_WHAT IS EXPECTED_:
Repeat the entries in full. Each line must match exactly.

***

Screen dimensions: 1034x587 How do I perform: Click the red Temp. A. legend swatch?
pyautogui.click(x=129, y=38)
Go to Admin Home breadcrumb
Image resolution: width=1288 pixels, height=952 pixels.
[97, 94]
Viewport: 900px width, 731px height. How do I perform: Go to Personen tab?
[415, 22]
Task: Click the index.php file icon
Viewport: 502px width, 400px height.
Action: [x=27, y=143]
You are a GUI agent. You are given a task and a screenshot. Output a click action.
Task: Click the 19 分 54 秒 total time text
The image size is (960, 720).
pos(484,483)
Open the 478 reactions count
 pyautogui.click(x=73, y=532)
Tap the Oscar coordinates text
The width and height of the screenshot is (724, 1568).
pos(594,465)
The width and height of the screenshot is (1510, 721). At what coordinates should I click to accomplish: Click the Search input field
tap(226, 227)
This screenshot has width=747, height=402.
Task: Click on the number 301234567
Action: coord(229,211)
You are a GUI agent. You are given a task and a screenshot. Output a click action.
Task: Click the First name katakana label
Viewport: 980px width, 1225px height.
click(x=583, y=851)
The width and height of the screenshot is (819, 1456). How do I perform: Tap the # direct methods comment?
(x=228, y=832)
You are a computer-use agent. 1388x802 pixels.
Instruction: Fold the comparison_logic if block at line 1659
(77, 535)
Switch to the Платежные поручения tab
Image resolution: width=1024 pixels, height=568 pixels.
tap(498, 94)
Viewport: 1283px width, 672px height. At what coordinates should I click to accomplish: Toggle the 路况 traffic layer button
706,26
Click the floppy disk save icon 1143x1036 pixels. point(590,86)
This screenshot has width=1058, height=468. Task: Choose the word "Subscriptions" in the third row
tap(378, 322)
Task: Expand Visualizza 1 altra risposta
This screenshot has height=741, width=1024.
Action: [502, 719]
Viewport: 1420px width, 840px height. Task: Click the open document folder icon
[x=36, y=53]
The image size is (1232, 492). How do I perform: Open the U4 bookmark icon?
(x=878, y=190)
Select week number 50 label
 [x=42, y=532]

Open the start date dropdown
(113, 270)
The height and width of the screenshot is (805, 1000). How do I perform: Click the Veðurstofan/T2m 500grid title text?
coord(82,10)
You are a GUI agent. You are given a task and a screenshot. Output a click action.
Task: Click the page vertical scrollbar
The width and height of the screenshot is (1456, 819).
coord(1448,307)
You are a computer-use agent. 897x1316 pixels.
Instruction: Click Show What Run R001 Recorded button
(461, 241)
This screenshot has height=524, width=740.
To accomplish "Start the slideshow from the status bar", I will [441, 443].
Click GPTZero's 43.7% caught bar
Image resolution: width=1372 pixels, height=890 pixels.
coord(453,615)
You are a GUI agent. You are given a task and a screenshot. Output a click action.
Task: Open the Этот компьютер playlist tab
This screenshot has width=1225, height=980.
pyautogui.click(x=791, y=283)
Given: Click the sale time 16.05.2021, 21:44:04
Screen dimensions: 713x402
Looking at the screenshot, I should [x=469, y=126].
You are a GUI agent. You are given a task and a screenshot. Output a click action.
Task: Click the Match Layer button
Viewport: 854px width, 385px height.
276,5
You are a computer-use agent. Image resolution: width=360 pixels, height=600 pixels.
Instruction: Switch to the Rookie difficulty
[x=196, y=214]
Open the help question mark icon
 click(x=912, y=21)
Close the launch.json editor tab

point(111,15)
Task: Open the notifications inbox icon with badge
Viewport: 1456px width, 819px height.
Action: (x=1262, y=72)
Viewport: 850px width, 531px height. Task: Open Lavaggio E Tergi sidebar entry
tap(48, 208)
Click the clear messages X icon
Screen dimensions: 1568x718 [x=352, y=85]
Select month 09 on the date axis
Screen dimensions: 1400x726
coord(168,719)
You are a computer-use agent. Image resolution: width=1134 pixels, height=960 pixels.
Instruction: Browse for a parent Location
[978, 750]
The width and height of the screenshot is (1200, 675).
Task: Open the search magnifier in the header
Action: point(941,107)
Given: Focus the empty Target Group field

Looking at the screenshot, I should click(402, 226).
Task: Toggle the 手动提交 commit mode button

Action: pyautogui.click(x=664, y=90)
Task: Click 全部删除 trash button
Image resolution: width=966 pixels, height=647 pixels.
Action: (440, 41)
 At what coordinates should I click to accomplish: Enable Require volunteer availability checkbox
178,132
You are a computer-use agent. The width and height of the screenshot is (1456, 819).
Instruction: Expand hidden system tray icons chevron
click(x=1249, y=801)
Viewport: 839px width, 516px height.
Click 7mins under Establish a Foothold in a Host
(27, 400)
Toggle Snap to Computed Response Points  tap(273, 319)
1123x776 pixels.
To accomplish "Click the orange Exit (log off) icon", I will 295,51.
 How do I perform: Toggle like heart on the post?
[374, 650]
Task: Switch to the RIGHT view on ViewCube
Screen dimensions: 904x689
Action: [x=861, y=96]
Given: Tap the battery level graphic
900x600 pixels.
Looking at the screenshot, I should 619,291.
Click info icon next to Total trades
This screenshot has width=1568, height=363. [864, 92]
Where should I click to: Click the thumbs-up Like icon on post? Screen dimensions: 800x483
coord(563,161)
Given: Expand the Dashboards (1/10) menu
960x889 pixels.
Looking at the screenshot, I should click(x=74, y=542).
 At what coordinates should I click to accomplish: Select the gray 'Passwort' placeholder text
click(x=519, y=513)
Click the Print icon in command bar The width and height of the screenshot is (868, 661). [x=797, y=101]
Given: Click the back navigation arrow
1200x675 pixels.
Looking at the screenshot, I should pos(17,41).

***

_THE ANSWER_:
Screen dimensions: 1034x587 How do I perform: Click the red Temp. A. legend swatch?
pyautogui.click(x=129, y=38)
Go to Admin Home breadcrumb
Image resolution: width=1288 pixels, height=952 pixels.
[97, 94]
Viewport: 900px width, 731px height. How do I perform: Go to Personen tab?
[415, 22]
Task: Click the index.php file icon
Viewport: 502px width, 400px height.
Action: [x=27, y=143]
You are a GUI agent. You are given a task and a screenshot. Output a click action.
Task: Click the 19 分 54 秒 total time text
The image size is (960, 720).
pos(484,483)
Open the 478 reactions count
 pyautogui.click(x=73, y=532)
Tap the Oscar coordinates text
The width and height of the screenshot is (724, 1568).
pos(594,465)
The width and height of the screenshot is (1510, 721). At what coordinates should I click to accomplish: Click the Search input field
tap(226, 227)
This screenshot has width=747, height=402.
Task: Click on the number 301234567
Action: coord(229,211)
You are a GUI agent. You are given a task and a screenshot. Output a click action.
Task: Click the First name katakana label
Viewport: 980px width, 1225px height.
click(x=583, y=851)
The width and height of the screenshot is (819, 1456). How do I perform: Tap the # direct methods comment?
(x=228, y=832)
You are a computer-use agent. 1388x802 pixels.
Instruction: Fold the comparison_logic if block at line 1659
(77, 535)
Switch to the Платежные поручения tab
Image resolution: width=1024 pixels, height=568 pixels.
tap(498, 94)
Viewport: 1283px width, 672px height. At what coordinates should I click to accomplish: Toggle the 路况 traffic layer button
706,26
Click the floppy disk save icon 1143x1036 pixels. point(590,86)
This screenshot has width=1058, height=468. Task: Choose the word "Subscriptions" in the third row
tap(378, 322)
Task: Expand Visualizza 1 altra risposta
This screenshot has height=741, width=1024.
Action: [502, 719]
Viewport: 1420px width, 840px height. Task: Click the open document folder icon
[x=36, y=53]
The image size is (1232, 492). How do I perform: Open the U4 bookmark icon?
(x=878, y=190)
Select week number 50 label
 [x=42, y=532]

Open the start date dropdown
(113, 270)
The height and width of the screenshot is (805, 1000). How do I perform: Click the Veðurstofan/T2m 500grid title text?
coord(82,10)
You are a GUI agent. You are given a task and a screenshot. Output a click action.
Task: Click the page vertical scrollbar
The width and height of the screenshot is (1456, 819).
coord(1448,307)
You are a computer-use agent. 897x1316 pixels.
Instruction: Click Show What Run R001 Recorded button
(461, 241)
This screenshot has height=524, width=740.
To accomplish "Start the slideshow from the status bar", I will [441, 443].
Click GPTZero's 43.7% caught bar
Image resolution: width=1372 pixels, height=890 pixels.
coord(453,615)
You are a GUI agent. You are given a task and a screenshot. Output a click action.
Task: Open the Этот компьютер playlist tab
This screenshot has width=1225, height=980.
pyautogui.click(x=791, y=283)
Given: Click the sale time 16.05.2021, 21:44:04
Screen dimensions: 713x402
Looking at the screenshot, I should [x=469, y=126].
You are a GUI agent. You are given a task and a screenshot. Output a click action.
Task: Click the Match Layer button
Viewport: 854px width, 385px height.
276,5
You are a computer-use agent. Image resolution: width=360 pixels, height=600 pixels.
Instruction: Switch to the Rookie difficulty
[x=196, y=214]
Open the help question mark icon
 click(x=912, y=21)
Close the launch.json editor tab

point(111,15)
Task: Open the notifications inbox icon with badge
Viewport: 1456px width, 819px height.
Action: (x=1262, y=72)
Viewport: 850px width, 531px height. Task: Open Lavaggio E Tergi sidebar entry
tap(48, 208)
Click the clear messages X icon
Screen dimensions: 1568x718 [x=352, y=85]
Select month 09 on the date axis
Screen dimensions: 1400x726
coord(168,719)
You are a computer-use agent. Image resolution: width=1134 pixels, height=960 pixels.
Instruction: Browse for a parent Location
[978, 750]
The width and height of the screenshot is (1200, 675).
Task: Open the search magnifier in the header
Action: point(941,107)
Given: Focus the empty Target Group field

Looking at the screenshot, I should click(402, 226).
Task: Toggle the 手动提交 commit mode button

Action: pyautogui.click(x=664, y=90)
Task: Click 全部删除 trash button
Image resolution: width=966 pixels, height=647 pixels.
Action: (440, 41)
 At what coordinates should I click to accomplish: Enable Require volunteer availability checkbox
178,132
You are a computer-use agent. The width and height of the screenshot is (1456, 819).
Instruction: Expand hidden system tray icons chevron
click(x=1249, y=801)
Viewport: 839px width, 516px height.
Click 7mins under Establish a Foothold in a Host
(27, 400)
Toggle Snap to Computed Response Points  tap(273, 319)
1123x776 pixels.
To accomplish "Click the orange Exit (log off) icon", I will 295,51.
 How do I perform: Toggle like heart on the post?
[374, 650]
Task: Switch to the RIGHT view on ViewCube
Screen dimensions: 904x689
Action: [x=861, y=96]
Given: Tap the battery level graphic
900x600 pixels.
Looking at the screenshot, I should 619,291.
Click info icon next to Total trades
This screenshot has width=1568, height=363. [864, 92]
Where should I click to: Click the thumbs-up Like icon on post? Screen dimensions: 800x483
coord(563,161)
Given: Expand the Dashboards (1/10) menu
960x889 pixels.
Looking at the screenshot, I should click(x=74, y=542).
 At what coordinates should I click to accomplish: Select the gray 'Passwort' placeholder text
click(x=519, y=513)
Click the Print icon in command bar The width and height of the screenshot is (868, 661). [x=797, y=101]
Given: Click the back navigation arrow
1200x675 pixels.
Looking at the screenshot, I should pos(17,41).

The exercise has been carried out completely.